5 Lessons Medallia Learned About Providing a Great Candidate Experience
November 11, 2015
Medallia is a software company that helps organizations improve their customer experience. Therefore, it makes perfect sense that they would care a lot about how their own customers felt as well.
Using that same line of thinking, Medallia has always put a lot of energy into treating its employees well. Soon, that extended beyond just the people who worked at the company to people who applied to work at the company as well.
“The experiences people have with your company ultimately forms your brand,” Medallia Senior Manager of Talent Acquisition, Caitlin Mefford said. “And that certainly applies to candidates as well.”

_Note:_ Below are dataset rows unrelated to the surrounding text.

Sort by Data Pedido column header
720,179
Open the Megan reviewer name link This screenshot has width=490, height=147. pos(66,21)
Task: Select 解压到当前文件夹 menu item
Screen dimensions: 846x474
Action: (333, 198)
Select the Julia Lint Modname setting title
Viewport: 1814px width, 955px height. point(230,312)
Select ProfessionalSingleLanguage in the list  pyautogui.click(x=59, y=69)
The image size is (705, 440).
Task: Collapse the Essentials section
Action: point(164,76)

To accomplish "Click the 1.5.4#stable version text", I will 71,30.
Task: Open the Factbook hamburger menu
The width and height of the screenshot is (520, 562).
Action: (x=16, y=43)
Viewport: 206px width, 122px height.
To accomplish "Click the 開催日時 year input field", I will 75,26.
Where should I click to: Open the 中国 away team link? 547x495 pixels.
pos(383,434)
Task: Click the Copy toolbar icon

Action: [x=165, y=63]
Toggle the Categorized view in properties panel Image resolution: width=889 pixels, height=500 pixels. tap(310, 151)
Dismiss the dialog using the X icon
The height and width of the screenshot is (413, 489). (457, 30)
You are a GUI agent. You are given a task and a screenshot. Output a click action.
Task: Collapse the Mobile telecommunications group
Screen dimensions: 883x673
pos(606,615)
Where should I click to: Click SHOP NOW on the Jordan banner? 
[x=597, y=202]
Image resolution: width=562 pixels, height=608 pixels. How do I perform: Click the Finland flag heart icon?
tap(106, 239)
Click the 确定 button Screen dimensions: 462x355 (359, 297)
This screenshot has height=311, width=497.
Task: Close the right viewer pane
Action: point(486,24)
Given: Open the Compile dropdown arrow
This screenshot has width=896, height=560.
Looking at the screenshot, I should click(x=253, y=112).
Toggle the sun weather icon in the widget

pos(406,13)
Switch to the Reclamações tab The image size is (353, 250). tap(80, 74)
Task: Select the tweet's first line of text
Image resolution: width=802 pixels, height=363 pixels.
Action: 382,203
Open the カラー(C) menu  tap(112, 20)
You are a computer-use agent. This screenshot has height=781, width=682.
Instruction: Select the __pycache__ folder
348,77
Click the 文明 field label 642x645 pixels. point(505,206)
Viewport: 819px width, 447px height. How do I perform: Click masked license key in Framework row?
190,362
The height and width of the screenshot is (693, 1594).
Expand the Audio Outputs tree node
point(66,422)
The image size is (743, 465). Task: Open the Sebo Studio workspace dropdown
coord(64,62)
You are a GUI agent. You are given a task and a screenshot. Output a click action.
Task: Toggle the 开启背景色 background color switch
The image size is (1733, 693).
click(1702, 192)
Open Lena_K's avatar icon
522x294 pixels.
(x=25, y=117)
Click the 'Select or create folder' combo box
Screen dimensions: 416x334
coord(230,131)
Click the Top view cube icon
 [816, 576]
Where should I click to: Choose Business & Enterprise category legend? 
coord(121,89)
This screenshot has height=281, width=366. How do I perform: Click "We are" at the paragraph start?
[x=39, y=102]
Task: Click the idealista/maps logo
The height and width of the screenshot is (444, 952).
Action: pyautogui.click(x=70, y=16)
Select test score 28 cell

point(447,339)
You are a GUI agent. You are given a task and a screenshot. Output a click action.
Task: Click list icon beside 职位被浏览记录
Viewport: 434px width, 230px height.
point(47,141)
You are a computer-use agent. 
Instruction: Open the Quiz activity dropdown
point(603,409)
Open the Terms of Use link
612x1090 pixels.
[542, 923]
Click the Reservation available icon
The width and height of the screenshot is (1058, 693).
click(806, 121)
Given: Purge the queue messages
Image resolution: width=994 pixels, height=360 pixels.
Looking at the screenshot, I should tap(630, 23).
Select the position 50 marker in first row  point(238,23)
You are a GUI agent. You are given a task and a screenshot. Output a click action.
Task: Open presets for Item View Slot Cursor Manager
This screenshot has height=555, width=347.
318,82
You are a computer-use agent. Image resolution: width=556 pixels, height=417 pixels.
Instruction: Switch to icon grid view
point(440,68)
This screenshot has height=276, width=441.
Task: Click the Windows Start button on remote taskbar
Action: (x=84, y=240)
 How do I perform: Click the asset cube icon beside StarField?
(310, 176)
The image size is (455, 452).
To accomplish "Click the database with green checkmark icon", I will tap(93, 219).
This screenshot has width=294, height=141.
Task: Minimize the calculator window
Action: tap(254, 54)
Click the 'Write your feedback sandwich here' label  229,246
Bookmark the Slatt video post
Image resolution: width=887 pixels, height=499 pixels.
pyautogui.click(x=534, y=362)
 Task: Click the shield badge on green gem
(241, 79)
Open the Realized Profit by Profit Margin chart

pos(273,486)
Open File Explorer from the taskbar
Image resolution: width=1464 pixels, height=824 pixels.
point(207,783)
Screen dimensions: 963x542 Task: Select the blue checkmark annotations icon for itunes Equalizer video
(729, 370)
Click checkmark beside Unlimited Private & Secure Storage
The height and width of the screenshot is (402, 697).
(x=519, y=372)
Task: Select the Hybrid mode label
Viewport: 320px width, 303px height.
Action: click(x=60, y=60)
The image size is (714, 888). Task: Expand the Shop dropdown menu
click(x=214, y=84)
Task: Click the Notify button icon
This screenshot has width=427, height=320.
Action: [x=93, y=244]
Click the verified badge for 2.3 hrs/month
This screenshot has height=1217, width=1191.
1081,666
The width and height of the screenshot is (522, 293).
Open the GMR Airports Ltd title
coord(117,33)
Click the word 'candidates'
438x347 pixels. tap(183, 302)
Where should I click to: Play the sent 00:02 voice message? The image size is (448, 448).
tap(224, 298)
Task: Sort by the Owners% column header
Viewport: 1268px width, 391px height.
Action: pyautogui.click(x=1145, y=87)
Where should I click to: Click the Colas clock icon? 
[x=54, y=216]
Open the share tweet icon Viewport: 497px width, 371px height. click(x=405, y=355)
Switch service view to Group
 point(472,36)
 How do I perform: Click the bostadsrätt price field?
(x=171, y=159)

So, the Medallia recruiting time decided to focus on its candidate experience and figure out ways to improve it. At a session at Talent Connect Anaheim, Mefford, Josh Budway, Vice President of Talent Aquisition, and Matt Frost, who works in talent acquisition and development for Medallia, shared what they learned during that process.
Specifically, their five learnings were:
1. It all starts with getting some hard metrics
The first thing Medallia had to do was figure out how to measure candidate experience. They opted to use net promoter score and began surveying every candidate who went through Medallia’s entire interview process so they could collect data each step in the process.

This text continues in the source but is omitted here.